**Exercise instructions**
If a line in the records contains the word "Chính", count it; state the resulting number and nothing more.

** Opening Records block **

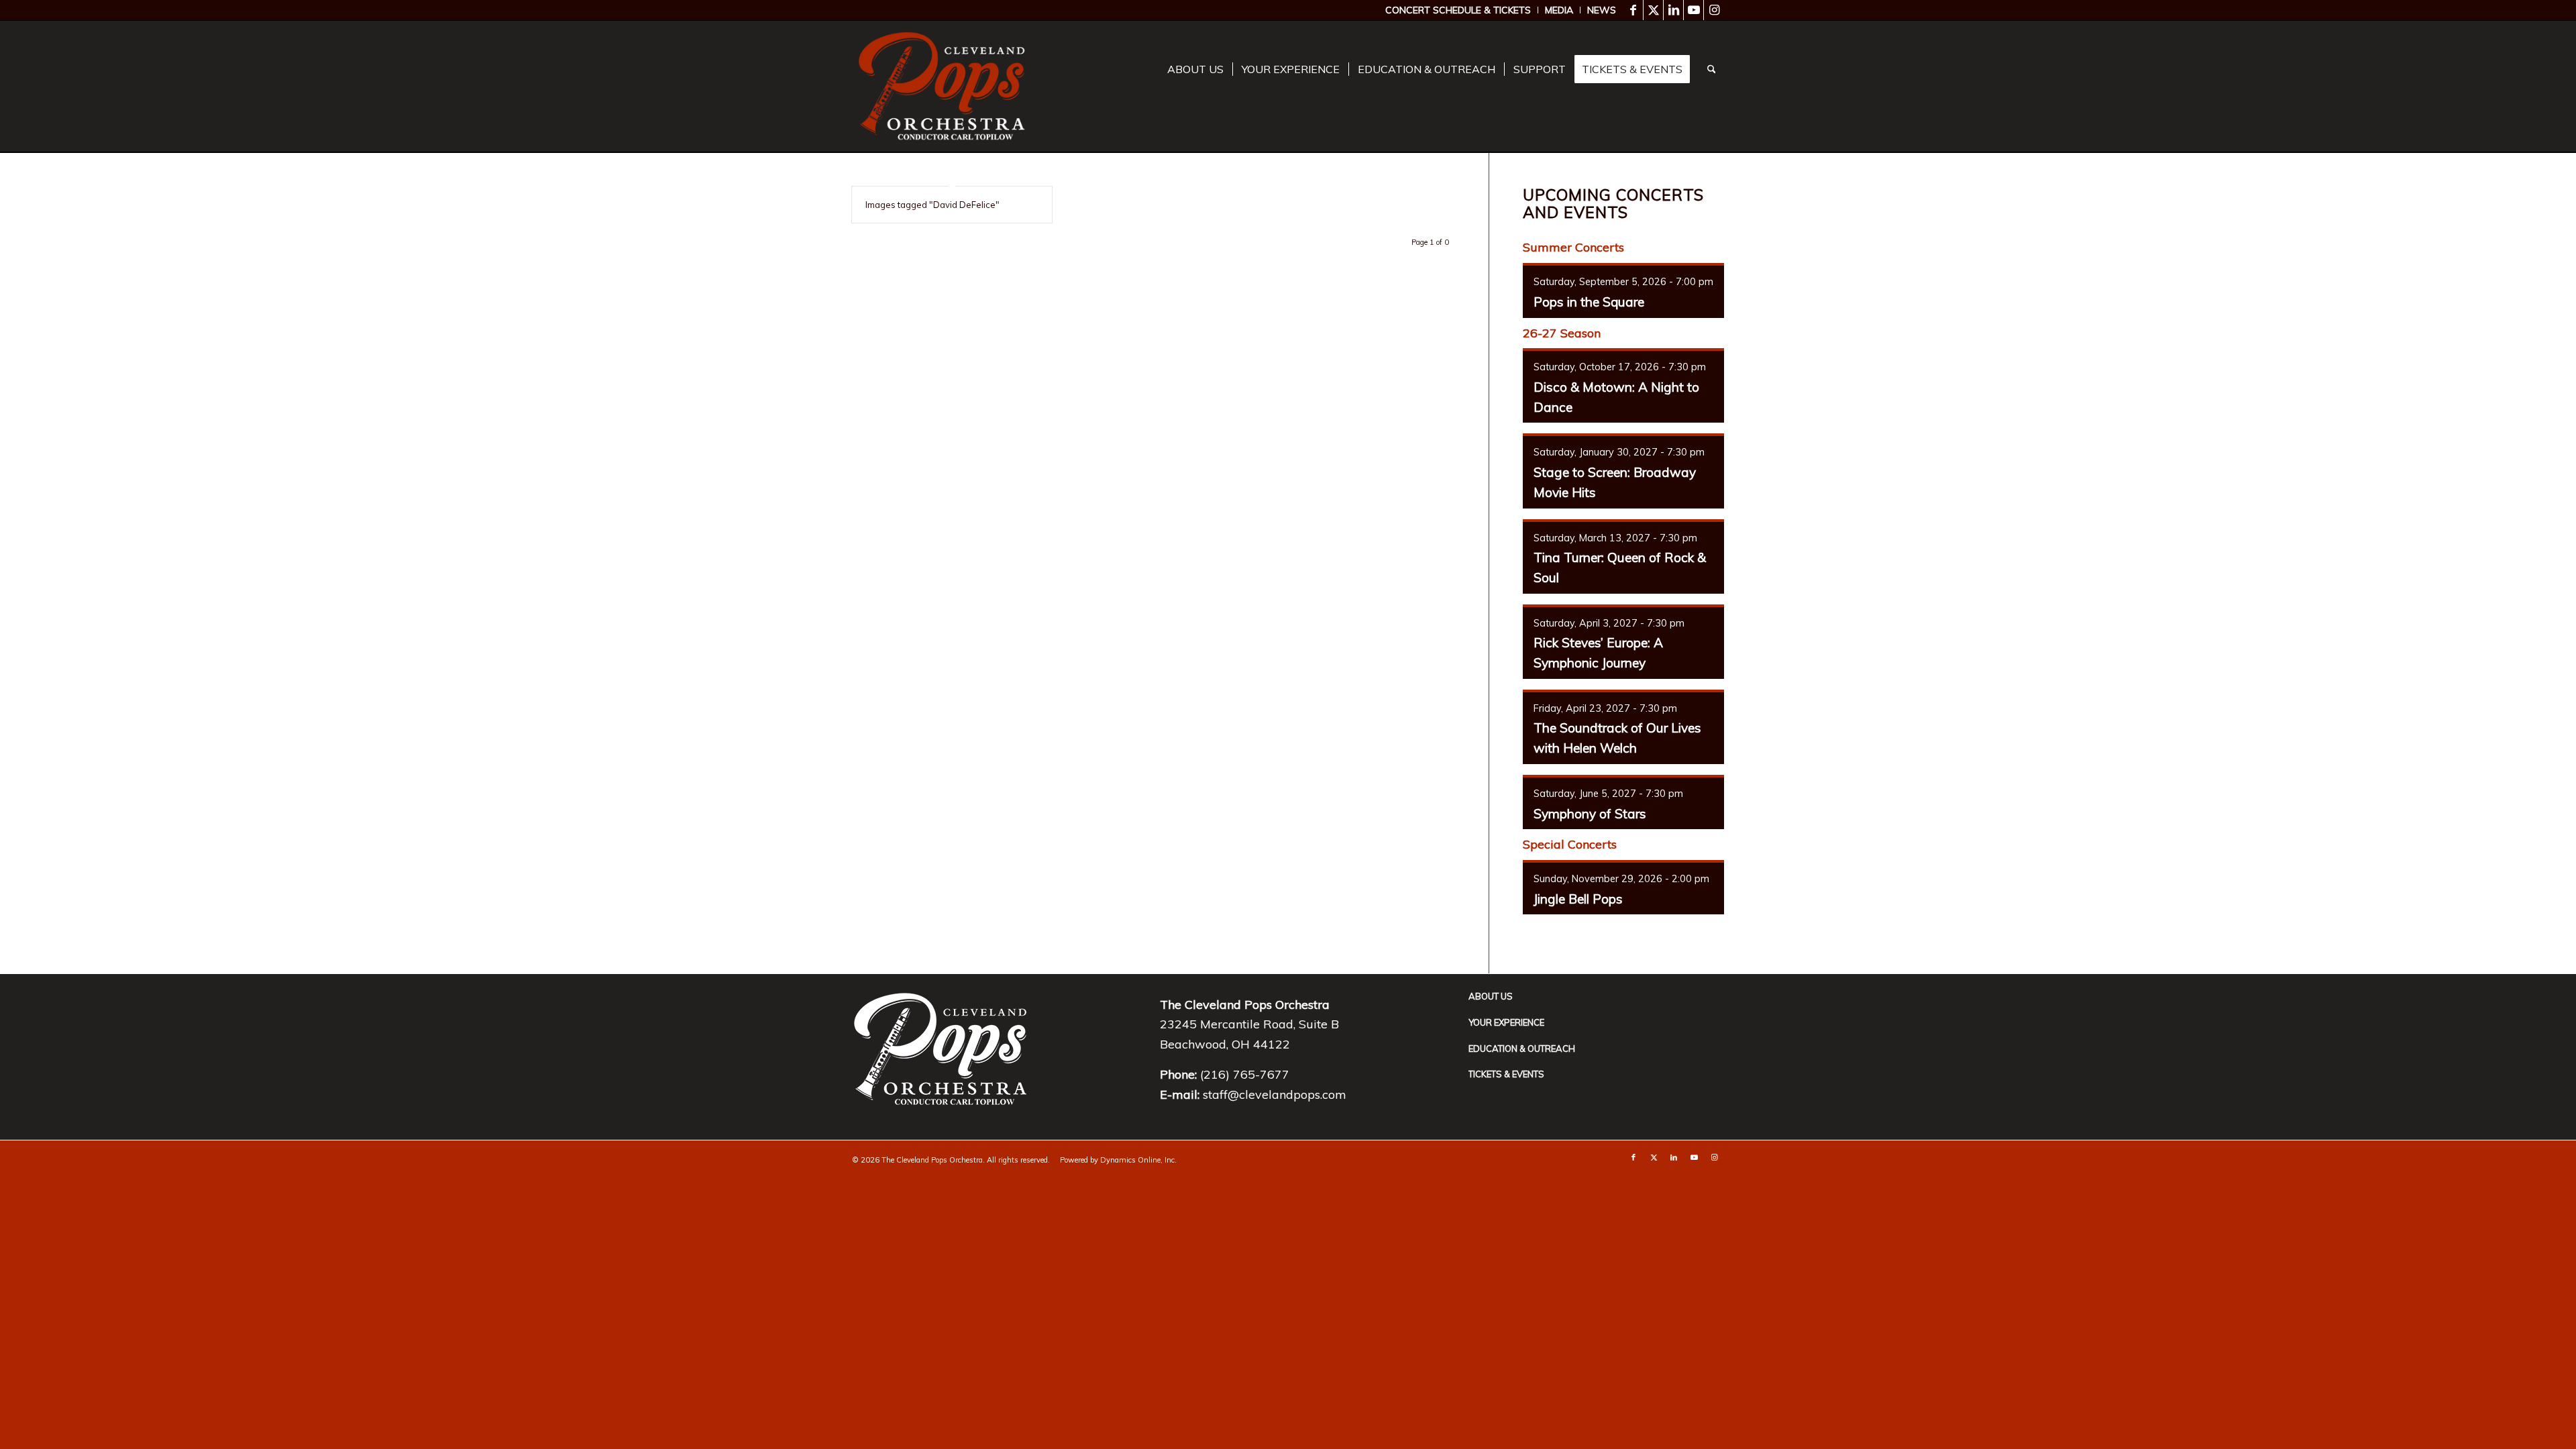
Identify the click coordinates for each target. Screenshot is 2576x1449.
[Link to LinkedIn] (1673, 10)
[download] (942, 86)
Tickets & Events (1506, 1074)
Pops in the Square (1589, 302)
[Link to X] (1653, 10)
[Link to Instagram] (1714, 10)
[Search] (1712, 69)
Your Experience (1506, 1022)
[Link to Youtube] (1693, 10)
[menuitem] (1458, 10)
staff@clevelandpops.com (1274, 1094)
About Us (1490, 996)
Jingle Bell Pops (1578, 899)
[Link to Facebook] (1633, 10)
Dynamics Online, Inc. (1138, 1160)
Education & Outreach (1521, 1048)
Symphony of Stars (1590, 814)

** Closing Records block **
** Opening Records block **

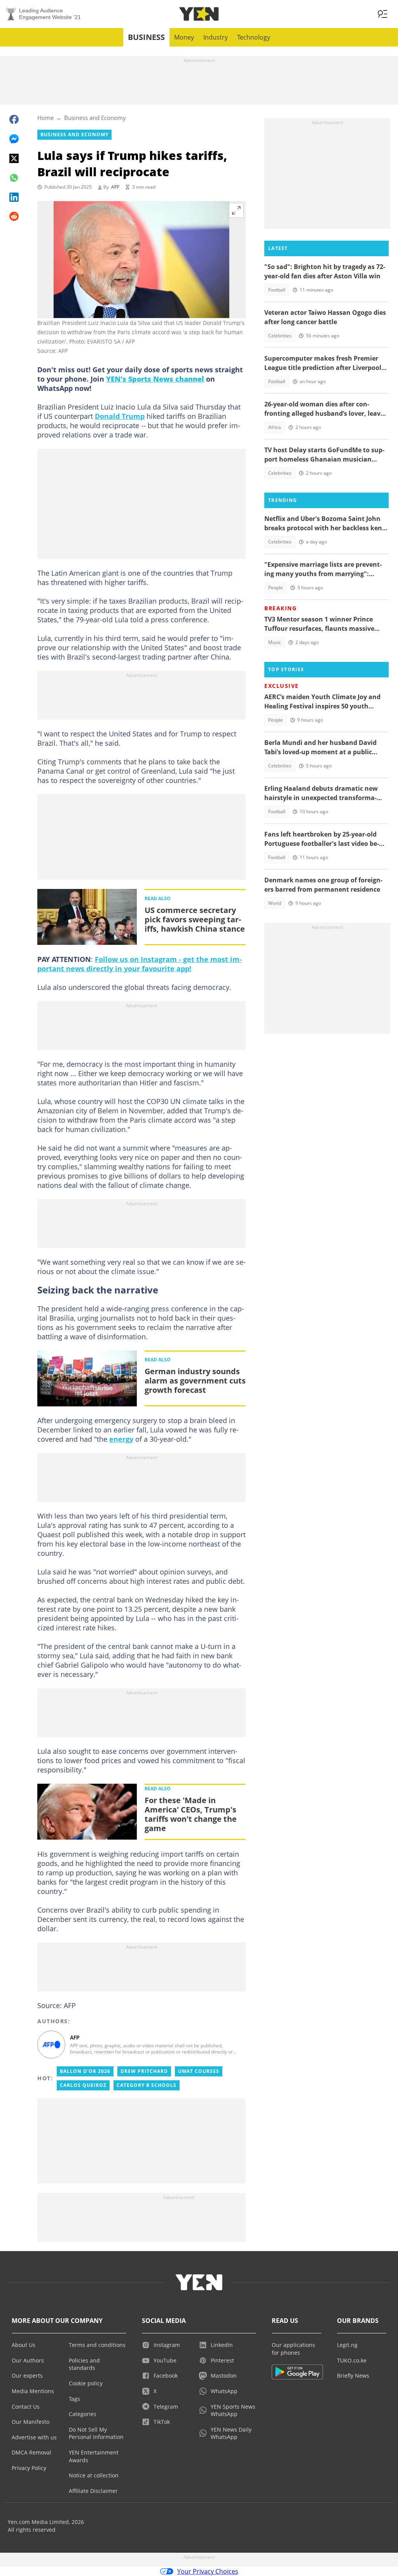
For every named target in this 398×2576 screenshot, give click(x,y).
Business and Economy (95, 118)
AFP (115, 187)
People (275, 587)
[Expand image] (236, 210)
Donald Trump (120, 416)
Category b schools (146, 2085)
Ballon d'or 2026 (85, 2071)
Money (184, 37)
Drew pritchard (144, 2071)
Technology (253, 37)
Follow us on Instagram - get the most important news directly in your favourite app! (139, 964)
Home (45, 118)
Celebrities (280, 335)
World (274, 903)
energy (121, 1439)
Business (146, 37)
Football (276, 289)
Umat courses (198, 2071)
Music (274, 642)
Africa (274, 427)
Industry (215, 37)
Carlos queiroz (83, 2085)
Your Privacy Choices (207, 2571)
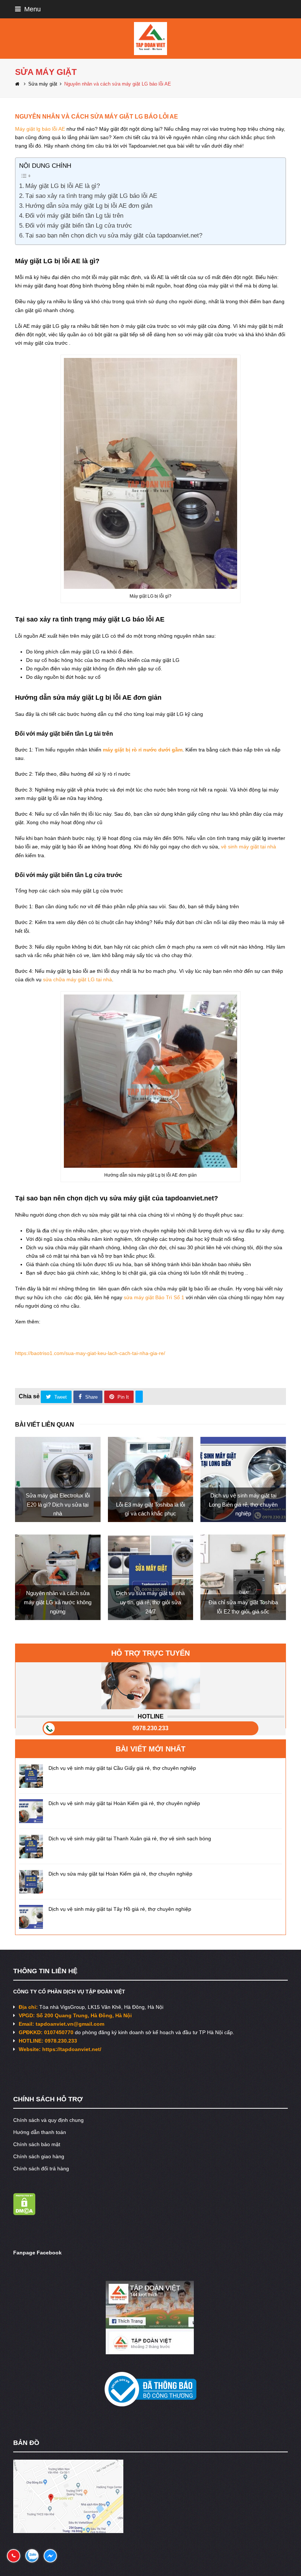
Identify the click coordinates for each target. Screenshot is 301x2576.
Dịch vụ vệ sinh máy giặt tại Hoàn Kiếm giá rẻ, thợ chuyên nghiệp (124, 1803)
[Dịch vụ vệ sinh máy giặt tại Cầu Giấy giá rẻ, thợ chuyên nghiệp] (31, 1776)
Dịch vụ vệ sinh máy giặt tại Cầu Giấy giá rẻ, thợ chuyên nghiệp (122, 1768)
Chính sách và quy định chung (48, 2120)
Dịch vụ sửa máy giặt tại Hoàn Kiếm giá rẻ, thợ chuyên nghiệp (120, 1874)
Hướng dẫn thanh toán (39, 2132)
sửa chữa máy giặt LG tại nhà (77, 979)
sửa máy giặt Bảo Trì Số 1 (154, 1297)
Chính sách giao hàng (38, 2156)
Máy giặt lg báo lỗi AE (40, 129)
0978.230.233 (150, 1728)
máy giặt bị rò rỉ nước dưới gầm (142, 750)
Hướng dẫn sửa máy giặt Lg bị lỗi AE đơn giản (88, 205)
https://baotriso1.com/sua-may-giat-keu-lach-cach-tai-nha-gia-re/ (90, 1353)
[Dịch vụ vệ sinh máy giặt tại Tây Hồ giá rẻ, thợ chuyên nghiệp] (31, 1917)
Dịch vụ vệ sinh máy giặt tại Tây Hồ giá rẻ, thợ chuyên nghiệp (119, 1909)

** Closing Records block **
** Opening Records block **

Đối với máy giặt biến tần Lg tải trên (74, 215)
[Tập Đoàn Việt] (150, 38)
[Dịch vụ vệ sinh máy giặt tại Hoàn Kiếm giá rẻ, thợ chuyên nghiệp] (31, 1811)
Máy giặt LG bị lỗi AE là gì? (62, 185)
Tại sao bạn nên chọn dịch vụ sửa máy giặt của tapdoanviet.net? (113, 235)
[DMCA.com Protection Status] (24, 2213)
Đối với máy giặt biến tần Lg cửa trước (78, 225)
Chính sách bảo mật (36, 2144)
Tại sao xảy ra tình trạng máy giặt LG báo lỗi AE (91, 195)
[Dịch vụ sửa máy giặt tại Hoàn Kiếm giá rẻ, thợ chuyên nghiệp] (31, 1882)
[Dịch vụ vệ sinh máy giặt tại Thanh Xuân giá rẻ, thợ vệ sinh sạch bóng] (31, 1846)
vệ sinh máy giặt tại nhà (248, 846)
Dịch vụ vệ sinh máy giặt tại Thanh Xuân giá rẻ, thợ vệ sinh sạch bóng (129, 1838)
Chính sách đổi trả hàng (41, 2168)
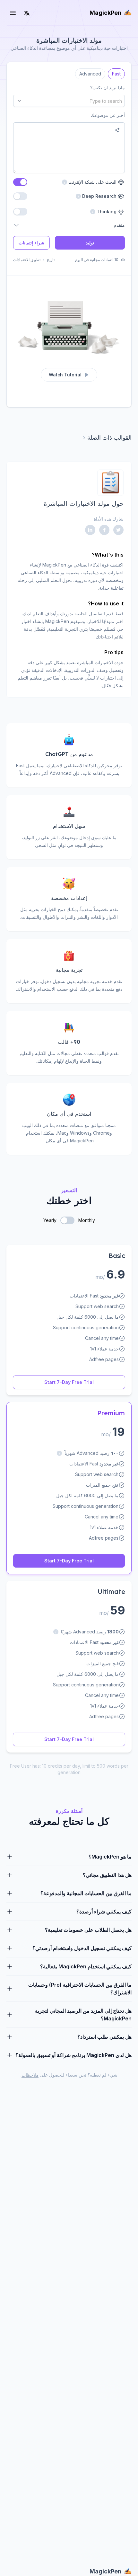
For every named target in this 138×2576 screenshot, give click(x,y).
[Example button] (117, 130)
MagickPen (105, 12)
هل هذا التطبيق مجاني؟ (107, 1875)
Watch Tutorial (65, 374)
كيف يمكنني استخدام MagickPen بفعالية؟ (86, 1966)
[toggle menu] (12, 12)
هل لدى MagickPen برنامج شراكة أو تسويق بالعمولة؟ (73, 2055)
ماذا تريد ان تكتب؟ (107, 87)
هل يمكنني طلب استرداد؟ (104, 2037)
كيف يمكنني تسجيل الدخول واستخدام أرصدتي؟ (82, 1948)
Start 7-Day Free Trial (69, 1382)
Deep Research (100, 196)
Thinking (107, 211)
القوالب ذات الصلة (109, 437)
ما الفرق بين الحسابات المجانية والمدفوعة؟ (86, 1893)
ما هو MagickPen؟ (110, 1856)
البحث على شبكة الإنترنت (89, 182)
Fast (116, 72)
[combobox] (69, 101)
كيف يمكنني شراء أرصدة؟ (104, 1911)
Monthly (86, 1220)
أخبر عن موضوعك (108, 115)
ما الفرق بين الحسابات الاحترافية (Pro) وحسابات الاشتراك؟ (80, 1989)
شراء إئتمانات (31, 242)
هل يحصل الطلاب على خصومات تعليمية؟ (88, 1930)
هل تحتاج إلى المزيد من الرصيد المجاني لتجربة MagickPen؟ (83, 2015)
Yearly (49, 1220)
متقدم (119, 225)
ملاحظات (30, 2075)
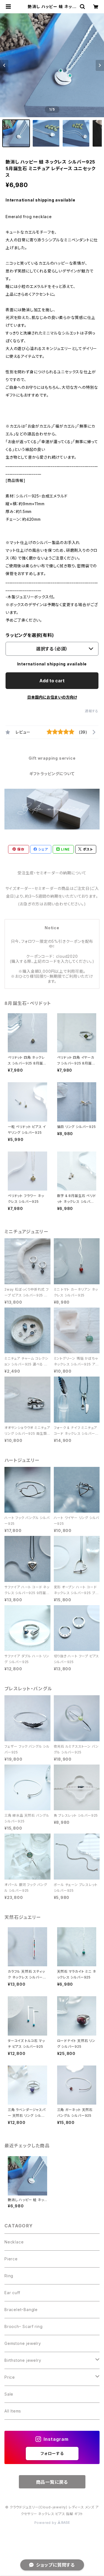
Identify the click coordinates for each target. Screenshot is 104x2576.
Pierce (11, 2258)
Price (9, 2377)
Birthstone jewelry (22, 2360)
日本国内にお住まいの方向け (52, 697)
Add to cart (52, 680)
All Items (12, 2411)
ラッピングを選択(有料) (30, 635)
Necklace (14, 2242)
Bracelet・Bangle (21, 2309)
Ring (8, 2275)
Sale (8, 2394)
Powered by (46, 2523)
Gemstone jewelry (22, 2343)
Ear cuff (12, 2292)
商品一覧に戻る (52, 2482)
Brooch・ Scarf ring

** Closing Records block **

**Solution**
4